理由は収納魔法に入っていたものでなんとかなりそうだし、町の人からもらった食べ物が大量に余っているからだ。
単純に外に出たくないというのもある。というか8割がそれである。
(食べ物が腐らないように冷凍魔法かけるのもいいけど~)
正直、面倒だった。
「よし、もういっそ時間停止魔法をマジックボックスにかけよう」
時間停止魔法はその物の時間を止める、かっっっっ~~なり難しい魔法だ。
熟練の魔法使いが20年修行して使えるかどうか…………。
コノハもさすがにこれは知っている。
だがもうマジックボックスが普通じゃないので開き直った。
更に普通じゃなくなっても問題ないだろう(コノハ説)。
「えいやぁ~」
気の抜けた声で魔法発動。
成功。
「はい、できた」
……ちなみに普通、時間停止魔法を発動させるには『神よ、天使よ、天界の者よ。今ここに………(以下略)』的な長ったらしい呪文を唱えなければならない。
唱えるのに30分はかかる。
それをコノハは四文字で。
………これを知ったら世界中の魔法使いが泣く。
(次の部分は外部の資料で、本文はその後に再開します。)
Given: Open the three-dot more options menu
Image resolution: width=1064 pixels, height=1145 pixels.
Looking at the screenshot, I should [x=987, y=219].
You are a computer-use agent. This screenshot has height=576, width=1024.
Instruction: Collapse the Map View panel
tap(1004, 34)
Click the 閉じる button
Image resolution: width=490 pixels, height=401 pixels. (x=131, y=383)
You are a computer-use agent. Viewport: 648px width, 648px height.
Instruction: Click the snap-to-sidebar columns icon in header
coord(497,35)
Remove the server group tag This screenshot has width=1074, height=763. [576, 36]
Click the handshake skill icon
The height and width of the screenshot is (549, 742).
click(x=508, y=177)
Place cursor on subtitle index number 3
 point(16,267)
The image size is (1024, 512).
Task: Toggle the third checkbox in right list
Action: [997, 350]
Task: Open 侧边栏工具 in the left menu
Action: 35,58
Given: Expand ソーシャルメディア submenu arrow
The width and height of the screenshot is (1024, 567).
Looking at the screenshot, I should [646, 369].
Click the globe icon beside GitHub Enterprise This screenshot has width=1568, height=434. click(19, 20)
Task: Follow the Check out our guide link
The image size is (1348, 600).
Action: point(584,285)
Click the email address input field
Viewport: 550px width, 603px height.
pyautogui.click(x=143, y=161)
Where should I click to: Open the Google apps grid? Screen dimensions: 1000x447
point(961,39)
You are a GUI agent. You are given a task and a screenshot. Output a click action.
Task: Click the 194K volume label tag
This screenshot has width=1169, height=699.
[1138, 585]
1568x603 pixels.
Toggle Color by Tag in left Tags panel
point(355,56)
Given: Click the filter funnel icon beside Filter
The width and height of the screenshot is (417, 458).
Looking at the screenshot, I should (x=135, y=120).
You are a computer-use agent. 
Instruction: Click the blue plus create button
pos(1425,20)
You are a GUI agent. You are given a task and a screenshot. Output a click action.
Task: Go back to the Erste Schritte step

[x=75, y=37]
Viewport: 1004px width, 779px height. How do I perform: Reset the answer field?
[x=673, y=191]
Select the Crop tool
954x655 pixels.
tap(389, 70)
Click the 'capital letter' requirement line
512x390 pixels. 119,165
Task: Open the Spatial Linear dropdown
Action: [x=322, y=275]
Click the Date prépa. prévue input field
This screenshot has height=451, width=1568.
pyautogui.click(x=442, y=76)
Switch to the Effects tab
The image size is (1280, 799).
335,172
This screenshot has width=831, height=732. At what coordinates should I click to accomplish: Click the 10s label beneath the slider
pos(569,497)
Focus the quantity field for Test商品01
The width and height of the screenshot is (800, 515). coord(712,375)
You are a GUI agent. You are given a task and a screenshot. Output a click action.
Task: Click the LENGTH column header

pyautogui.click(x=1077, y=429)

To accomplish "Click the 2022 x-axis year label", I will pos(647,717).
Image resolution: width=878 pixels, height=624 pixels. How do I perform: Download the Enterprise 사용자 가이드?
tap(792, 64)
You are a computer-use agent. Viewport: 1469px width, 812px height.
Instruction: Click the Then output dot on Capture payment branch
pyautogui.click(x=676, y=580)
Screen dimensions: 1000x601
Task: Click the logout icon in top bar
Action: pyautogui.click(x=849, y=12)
絶対泣く。
彼女も呪文をもちろん知ってるし、何も見ずに言えるが、言わない。
めんどいので。
「あ、鬘だ」
収納魔法の中から鬘を発見。
茶色の髪の鬘で、長さはセミロング。
「…これで出掛けたらばれないかなぁ?」
欲しい物も買えていないので、ばれない程度に町をうろうろしようと決める。
さっそく着けて、前髪で瞳の色が目立たないようにする。
瞳でコノハとバレる可能性もあるかも知れないので。
服も着替え、『その辺の町娘』風に。
「よし、出かけよう♪」
玄関から出るのはまずいので裏の窓から気配を消してそっと出た。